Lyra Therapeutics (NASDAQ:LYRA) saw its stock soar by 180% after releasing encouraging Phase 3 results for its lead investigational product, LYR-210, a bioabsorbable nasal implant intended to treat chronic rhinosinusitis (CRS). The company’s pivotal ENLIGHTEN 2 trial met its main goal, showing statistically significant symptom relief in patients.
The study confirmed that LYR-210 provided meaningful improvement in the three primary CRS symptoms – nasal blockage, discharge, and facial pressure – at the 24-week mark. The trial’s primary endpoint was achieved with a p-value of 0.0078, while key secondary measures also reached statistical significance, including improvement in the full trial population’s 3CS (p=0.0209) and the SNOT-22 score, a validated measure of symptom burden (p=0.0101).
What made the data particularly compelling was the early onset of benefit, with noticeable improvements starting as soon as four weeks and persisting throughout the 24-week period. LYR-210 also demonstrated a favorable safety profile, comparable to the sham (placebo) control used in the study.
In addition, Lyra shared results from a pooled subgroup analysis of 64 CRS patients with nasal polyps across both ENLIGHTEN 1 and ENLIGHTEN 2 trials. While not all outcomes in this group reached statistical significance, there was a positive trend in several key measures over the 24-week timeframe.

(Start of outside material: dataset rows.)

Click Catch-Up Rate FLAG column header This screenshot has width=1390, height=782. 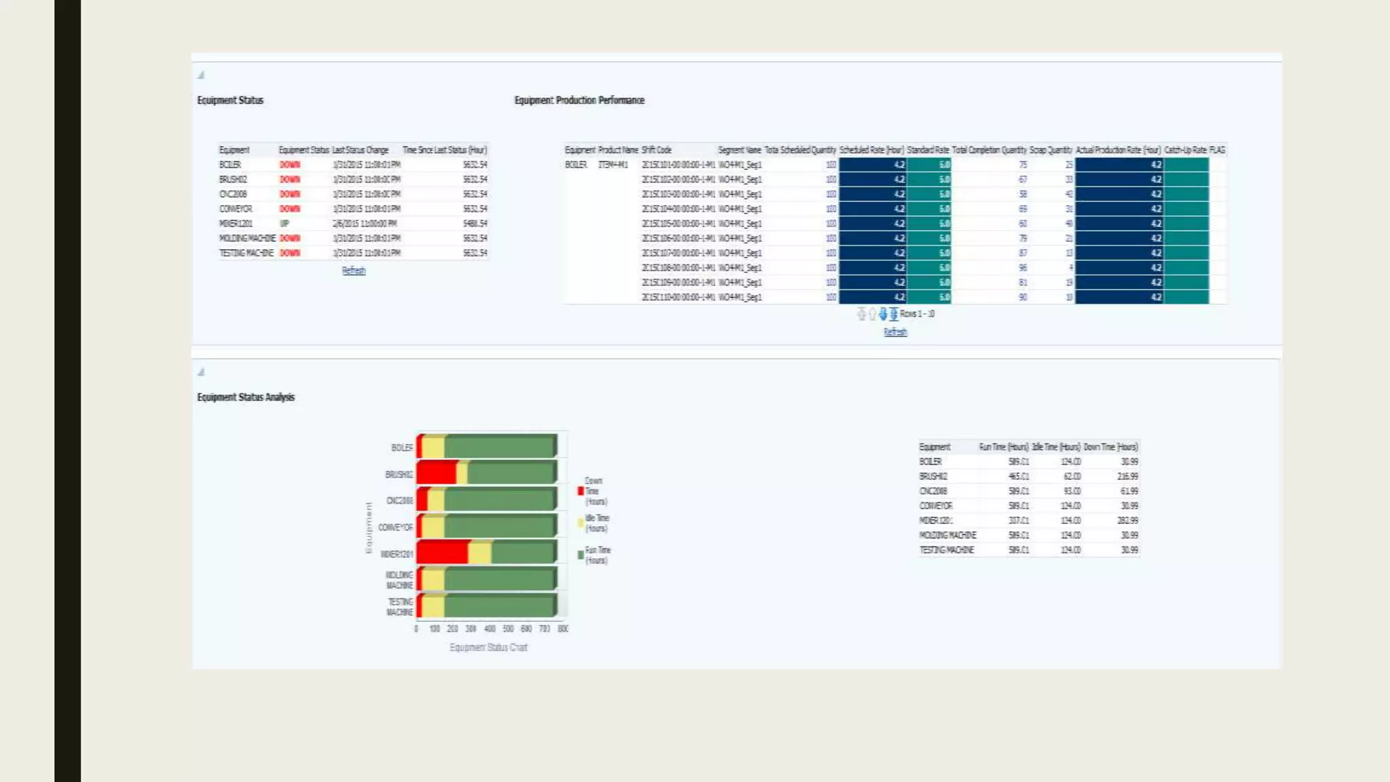tap(1195, 150)

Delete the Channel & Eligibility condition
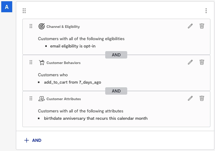point(202,26)
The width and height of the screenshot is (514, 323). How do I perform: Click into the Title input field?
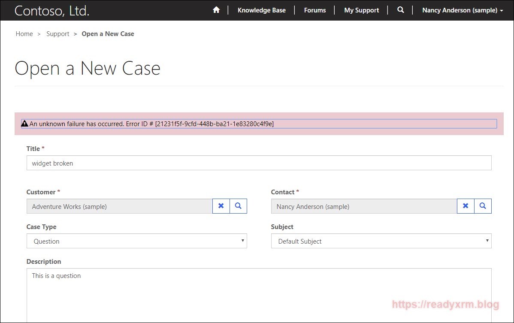tap(259, 163)
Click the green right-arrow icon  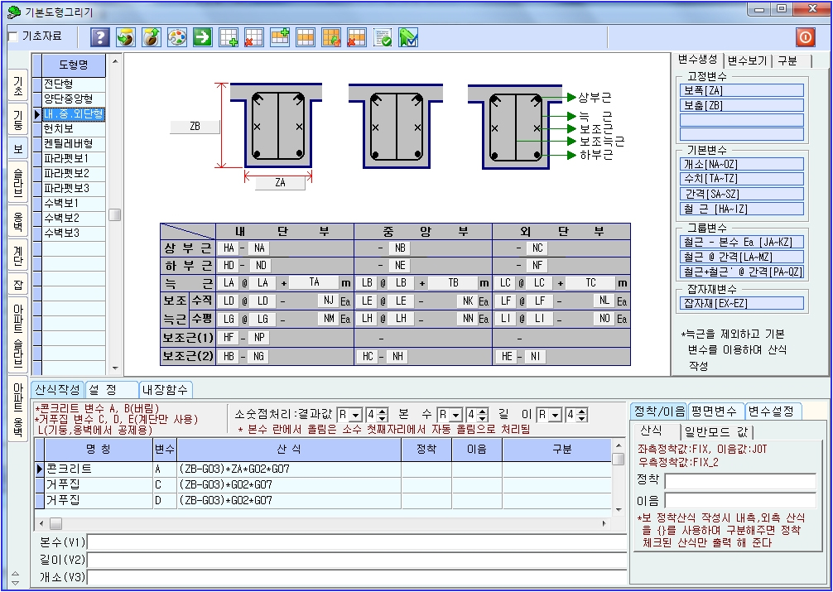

The company sees these results as a critical milestone in its mission to offer a six-month, single-administration treatment option for CRS sufferers who don’t respond to current medical therapies. Plans are underway to engage with the U.S. Food and Drug Administration (FDA) on a potential New Drug Application (NDA) submission targeting patients without nasal polyps. A separate development strategy for those with polyps is also under consideration.
CEO Maria Palasis, Ph.D., emphasized that the trial results not only underscore the clinical promise of LYR-210 but also strengthen the broader potential of Lyra’s drug delivery platform for ear, nose, and throat (ENT) disorders.
Investors reacted strongly to the news, reflecting confidence in the therapy’s commercial viability and regulatory prospects. The company is set to host a conference call at 8:30 a.m. ET to further discuss the findings and outline its next steps in development and commercialization.